#### SOURCE
================================
04-29-2010, 08:07 PM
My husband and I saw a film last year called Food Inc. And it changed the way we grocery shop. If you want some real validation for buying organic, give it a watch!!

It's certainly put a crimp in our food shopping, but I totally think it's worth it. Go rent Food Inc though and you'll really want to switch!!

04-29-2010, 09:41 PM
Maybe try a google search on organic dirty dozen - there are lists of the fruits and veggies most worth buying organic, and also lists of those which are least contaminated and probably fine nonorganic.

04-30-2010, 12:49 AM
I've always read that it's better to eat nonorganic than to eat organic if doing so means you're cutting back on fruits and vegetables as a result.

I buy a few things organic, but only those that are as good a buy as the nonorganic. For example Sam's Club sells organic baby greens at a better price than I can buy nonorganic in the grocery store.

I also buy local nonorganics at the farmers' market. I've talked with the vendors and many of them are small family farms that follow organic practices, but can't afford the certification process.

04-30-2010, 06:41 AM
Check out the Shoppers Guide to Pesticides ( I carry one in my purse. It's a really helpful resource for shopping healthy on a budget. I ate a lot more mangoes after getting this list :)
================================
#### WHAT IS ASKED
**A.** Write out, word for word, the part of the forum thread on buying organic food starting at "04-29-2010, 09:41 PM" and ending at "as a result.".
**B.** Extend the forum thread on buying organic food by writing the next part after its final sentence.

#### Records from a dataset
================================
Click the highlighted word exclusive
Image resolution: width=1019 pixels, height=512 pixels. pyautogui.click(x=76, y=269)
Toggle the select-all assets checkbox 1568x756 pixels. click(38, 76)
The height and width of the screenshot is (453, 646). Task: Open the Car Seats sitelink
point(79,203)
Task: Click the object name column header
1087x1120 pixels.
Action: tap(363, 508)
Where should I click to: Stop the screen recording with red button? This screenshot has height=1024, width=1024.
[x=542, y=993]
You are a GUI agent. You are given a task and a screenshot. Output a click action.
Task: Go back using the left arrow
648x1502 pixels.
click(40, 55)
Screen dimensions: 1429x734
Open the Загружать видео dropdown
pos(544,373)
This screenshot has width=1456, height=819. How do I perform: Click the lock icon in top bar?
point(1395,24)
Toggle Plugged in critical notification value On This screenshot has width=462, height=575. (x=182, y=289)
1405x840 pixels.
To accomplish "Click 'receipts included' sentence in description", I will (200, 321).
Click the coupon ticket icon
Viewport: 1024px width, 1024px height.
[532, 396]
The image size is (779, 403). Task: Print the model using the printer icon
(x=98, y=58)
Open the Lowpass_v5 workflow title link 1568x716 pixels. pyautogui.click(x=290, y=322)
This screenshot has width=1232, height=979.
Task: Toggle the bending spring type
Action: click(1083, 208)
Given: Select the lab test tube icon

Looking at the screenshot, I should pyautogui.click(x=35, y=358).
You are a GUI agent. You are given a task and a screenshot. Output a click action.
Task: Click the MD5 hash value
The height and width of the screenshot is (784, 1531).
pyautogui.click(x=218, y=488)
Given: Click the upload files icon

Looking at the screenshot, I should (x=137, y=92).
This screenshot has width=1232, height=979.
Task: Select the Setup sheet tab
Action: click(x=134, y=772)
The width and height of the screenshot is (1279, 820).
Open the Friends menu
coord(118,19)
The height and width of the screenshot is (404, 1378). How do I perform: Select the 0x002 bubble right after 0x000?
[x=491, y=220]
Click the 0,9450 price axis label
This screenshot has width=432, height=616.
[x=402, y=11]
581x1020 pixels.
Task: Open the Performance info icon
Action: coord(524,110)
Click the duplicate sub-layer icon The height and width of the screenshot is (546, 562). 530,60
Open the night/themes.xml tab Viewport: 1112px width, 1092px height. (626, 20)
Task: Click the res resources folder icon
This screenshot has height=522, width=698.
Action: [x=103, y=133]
================================
#### SOLVED PROBLEMS
**A.**
04-29-2010, 09:41 PM
Maybe try a google search on organic dirty dozen - there are lists of the fruits and veggies most worth buying organic, and also lists of those which are least contaminated and probably fine nonorganic.

04-30-2010, 12:49 AM
I've always read that it's better to eat nonorganic than to eat organic if doing so means you're cutting back on fruits and vegetables as a result.

**B.**
04-30-2010, 06:51 AM
Just a little ancedote ... my Mom remarried about 15 years ago, to a lovely man who had a pool. Used to her gardens, Mom had planters of flowers and vegetables everywhere. One potted tomato sat right beside the pool, so ... she'd just scoop water out of the pool. It was the best hydrated plant in the yard :D But the fruits!?! Tasted like chlorine ... bad! A real eye-opener wrt how my food is grown.

05-03-2010, 06:15 PM
The dirty dozen is what I read :)

05-04-2010, 01:04 PM
I think I will print myself one of these lists and reconsider some of my vegetable and fruit purchases at the market next time. Yikes!

05-07-2010, 02:08 PM
If you have the space, growing your own vegetables is always a good idea. I live out in the country, and we grow corn, beans, tomatoes, squash, zucchini, green onions, and potatoes. It is fairly inexpensive, and it is also allows you to know exactly what you are getting. Working in the garden can also be a good way to burn some calories! :)

05-10-2010, 02:47 PM
Great thinking!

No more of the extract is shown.